* begin *
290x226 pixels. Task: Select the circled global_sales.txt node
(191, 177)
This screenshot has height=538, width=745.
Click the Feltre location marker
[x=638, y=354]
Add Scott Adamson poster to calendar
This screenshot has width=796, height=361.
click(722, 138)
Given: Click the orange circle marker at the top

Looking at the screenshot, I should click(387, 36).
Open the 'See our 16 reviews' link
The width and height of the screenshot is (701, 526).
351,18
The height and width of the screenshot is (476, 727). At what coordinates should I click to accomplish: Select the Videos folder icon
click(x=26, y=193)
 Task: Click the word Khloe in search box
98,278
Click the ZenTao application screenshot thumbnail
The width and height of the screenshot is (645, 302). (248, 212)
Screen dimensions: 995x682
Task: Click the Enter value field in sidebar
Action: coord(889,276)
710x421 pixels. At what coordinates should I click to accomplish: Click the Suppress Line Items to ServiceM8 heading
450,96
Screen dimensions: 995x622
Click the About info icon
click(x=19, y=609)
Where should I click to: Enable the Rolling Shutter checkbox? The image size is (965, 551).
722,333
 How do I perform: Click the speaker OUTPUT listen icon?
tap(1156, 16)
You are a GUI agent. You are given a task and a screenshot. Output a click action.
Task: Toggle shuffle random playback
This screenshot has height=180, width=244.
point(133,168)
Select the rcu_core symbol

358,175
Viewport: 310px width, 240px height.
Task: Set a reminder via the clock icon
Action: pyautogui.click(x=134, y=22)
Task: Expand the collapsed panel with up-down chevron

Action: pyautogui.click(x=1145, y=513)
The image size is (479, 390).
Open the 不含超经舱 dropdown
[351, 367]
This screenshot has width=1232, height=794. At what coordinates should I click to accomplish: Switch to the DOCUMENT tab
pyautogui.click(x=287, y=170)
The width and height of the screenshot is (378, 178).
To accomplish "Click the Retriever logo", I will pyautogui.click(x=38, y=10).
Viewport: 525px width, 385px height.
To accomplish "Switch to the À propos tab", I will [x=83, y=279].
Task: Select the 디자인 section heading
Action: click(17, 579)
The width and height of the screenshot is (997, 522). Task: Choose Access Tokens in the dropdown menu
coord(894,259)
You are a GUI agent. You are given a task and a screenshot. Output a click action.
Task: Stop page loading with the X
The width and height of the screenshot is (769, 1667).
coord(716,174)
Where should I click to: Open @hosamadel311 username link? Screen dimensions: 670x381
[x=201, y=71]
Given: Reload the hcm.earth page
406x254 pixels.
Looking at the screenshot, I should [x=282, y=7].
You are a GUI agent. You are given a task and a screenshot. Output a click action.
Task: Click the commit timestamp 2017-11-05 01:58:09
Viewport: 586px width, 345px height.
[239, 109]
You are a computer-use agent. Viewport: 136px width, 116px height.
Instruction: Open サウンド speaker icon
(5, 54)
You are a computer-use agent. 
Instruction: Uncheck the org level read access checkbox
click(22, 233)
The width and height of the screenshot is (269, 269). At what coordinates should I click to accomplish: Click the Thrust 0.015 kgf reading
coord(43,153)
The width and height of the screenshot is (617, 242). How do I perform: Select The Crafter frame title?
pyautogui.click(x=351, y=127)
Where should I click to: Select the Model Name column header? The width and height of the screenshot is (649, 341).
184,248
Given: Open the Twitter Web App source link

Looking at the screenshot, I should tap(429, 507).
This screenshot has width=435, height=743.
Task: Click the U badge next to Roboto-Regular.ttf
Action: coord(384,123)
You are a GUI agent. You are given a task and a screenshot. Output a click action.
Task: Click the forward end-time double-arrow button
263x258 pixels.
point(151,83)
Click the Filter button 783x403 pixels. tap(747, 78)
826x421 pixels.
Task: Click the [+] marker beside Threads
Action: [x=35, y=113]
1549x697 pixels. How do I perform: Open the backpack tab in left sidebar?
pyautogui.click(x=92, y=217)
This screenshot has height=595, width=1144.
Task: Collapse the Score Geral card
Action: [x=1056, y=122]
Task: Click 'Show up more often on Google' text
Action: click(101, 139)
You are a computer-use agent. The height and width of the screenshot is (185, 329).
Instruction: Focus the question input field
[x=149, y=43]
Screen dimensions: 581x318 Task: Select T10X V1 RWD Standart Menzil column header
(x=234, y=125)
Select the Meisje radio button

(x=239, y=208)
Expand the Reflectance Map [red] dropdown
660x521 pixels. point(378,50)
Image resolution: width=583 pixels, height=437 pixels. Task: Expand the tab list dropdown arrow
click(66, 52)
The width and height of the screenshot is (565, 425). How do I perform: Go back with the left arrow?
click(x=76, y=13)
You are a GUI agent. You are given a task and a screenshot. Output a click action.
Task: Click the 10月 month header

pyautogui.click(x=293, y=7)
* end *
State how many lines in the rows above contain the string "Where", matching case exactly, and give only the number.

3